From the September-October 2018 issue of News & Letters
Chicago—Over 100 people gathered in Chicago’s Federal Plaza on Aug. 25 for a vigil on the one-year anniversary of the massacre of the Muslim minority Rohingya. This vigil—with Rohingya refugees now living in Chicago, people from other Muslim countries and Black, white, and Buddhist participants—was one of many actions around the world for Rohingya Genocide Remembrance Day.

Rohingya refugees fleeing Burma for India or Bangladesh on Sept. 16, 2017. Photo: CAFOD.
NATIONALISM AS A COVER FOR GENOCIDE
In the name of Buddhist nationalism, atrocities by Burma’s military initiated the bloodiest phase of a still ongoing genocide that has now killed more than 10,000 civilians. It has forced into exile more than 700,000 Rohingya who have worked and lived in Burma, primarily in Rakhine state in Burma’s northwest, for as long as 300 years.
Those at the vigil identified the repression of Rohingya as what it is, genocide. We called for safe zones before the Rohingya are forced back to Burma, as they now face pressure to leave from India, Bangladesh, and other places of exile. Signs read “Stop Burning Rohingya Homes!” and “Save Rohingya Kids!”
Many speakers condemned not just Burma’s army, but also Aung San Suu Kyi, Nobel Prize winning symbol of 30 years of Burma’s mass resistance to the military dictatorship since the army bloodily suppressed the student movement in 1988. San Suu Kyi, as head of the civilian government, has little control over the army, but she has actively and loudly defended it. As late as the week of our vigil she was still blaming all its actions on “terrorists”—then justified locking up Reuters reporters.
CHINA STANDS UP… FOR GENOCIDE
Speaker Azeem Ibrahim, author of The Rohingyas: Inside Burma’s Hidden Genocide, told how much the people of Burma hated the army, right up until popular resistance forced elections. Now, by demonizing the Rohingya, killing and expelling them, many people love the army.

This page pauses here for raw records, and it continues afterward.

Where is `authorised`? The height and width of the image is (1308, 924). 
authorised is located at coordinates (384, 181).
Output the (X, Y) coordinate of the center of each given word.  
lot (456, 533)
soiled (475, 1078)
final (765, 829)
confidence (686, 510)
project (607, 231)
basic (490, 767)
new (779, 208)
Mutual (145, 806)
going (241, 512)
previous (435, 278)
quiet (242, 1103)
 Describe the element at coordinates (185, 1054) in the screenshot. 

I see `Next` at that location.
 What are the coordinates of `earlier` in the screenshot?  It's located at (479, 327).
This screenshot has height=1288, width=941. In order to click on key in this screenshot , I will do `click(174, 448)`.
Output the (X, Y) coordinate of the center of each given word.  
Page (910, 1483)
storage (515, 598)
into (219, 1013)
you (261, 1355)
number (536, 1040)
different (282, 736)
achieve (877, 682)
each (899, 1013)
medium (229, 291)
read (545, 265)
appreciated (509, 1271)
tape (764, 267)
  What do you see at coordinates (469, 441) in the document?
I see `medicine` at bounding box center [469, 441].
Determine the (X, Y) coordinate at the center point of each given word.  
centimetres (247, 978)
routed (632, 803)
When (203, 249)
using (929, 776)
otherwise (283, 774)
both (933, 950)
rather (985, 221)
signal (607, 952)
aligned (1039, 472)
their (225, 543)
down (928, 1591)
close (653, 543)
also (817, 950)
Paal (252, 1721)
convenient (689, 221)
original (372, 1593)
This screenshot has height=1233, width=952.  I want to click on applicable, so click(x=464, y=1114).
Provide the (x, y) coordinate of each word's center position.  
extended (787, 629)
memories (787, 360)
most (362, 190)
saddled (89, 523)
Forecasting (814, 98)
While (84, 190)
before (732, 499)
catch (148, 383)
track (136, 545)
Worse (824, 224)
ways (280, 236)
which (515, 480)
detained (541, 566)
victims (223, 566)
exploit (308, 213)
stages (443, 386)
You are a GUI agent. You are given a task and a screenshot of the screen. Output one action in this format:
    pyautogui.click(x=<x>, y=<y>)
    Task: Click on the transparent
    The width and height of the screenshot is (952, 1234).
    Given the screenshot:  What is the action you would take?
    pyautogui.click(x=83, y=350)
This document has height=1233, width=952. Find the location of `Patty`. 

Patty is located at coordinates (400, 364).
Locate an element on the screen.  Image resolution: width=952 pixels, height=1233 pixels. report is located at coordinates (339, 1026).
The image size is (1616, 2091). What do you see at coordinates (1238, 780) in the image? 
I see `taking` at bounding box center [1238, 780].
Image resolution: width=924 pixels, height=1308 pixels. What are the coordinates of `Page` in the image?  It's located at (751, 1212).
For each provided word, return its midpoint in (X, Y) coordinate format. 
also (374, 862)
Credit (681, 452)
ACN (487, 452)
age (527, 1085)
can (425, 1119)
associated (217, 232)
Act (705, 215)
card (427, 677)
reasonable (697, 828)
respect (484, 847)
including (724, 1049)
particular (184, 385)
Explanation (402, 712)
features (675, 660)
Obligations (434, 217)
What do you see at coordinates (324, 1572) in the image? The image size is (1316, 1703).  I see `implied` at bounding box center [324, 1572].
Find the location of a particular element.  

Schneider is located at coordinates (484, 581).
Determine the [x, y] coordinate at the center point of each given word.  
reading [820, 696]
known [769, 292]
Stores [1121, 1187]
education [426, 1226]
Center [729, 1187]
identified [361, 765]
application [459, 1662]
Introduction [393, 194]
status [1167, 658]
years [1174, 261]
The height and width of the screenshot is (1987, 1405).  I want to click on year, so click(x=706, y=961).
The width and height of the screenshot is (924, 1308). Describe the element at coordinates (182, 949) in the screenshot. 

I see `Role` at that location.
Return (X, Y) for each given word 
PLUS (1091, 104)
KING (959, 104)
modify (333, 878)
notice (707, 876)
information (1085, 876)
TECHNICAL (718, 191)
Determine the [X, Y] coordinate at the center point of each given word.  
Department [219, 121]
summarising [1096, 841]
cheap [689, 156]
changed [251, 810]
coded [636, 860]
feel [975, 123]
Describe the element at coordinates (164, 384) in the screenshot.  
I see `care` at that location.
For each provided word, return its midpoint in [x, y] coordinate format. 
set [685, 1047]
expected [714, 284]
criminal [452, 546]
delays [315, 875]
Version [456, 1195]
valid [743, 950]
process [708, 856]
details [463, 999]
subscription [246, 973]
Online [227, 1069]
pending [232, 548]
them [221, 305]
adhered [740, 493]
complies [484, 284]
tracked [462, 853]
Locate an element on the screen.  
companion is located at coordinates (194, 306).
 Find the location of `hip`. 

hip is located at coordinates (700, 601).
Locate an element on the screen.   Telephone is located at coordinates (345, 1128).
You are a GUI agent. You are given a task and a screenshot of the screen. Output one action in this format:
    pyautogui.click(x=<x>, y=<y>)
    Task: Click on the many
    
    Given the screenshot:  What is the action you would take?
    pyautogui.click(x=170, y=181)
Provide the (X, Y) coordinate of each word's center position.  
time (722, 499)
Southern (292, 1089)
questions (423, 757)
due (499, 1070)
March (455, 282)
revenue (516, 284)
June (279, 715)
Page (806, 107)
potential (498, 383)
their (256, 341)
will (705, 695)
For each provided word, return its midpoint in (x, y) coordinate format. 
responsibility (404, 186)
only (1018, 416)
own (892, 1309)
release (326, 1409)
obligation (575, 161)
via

Since the worldwide vigils a UN report has condemned as genocide the military campaigns against Rohingya, even naming six high military officials. No one can drag them before the International Criminal Court as long as China would veto it. The UN report suggested the kind of Independent Commission that, far too late, investigated genocide in Rwanda and in Bosnia in the 1990s.
Importantly, the global outcry against the ongoing genocide against Rohingya must expand in order to stop these crimes now, and to bring the perpetrators to justice.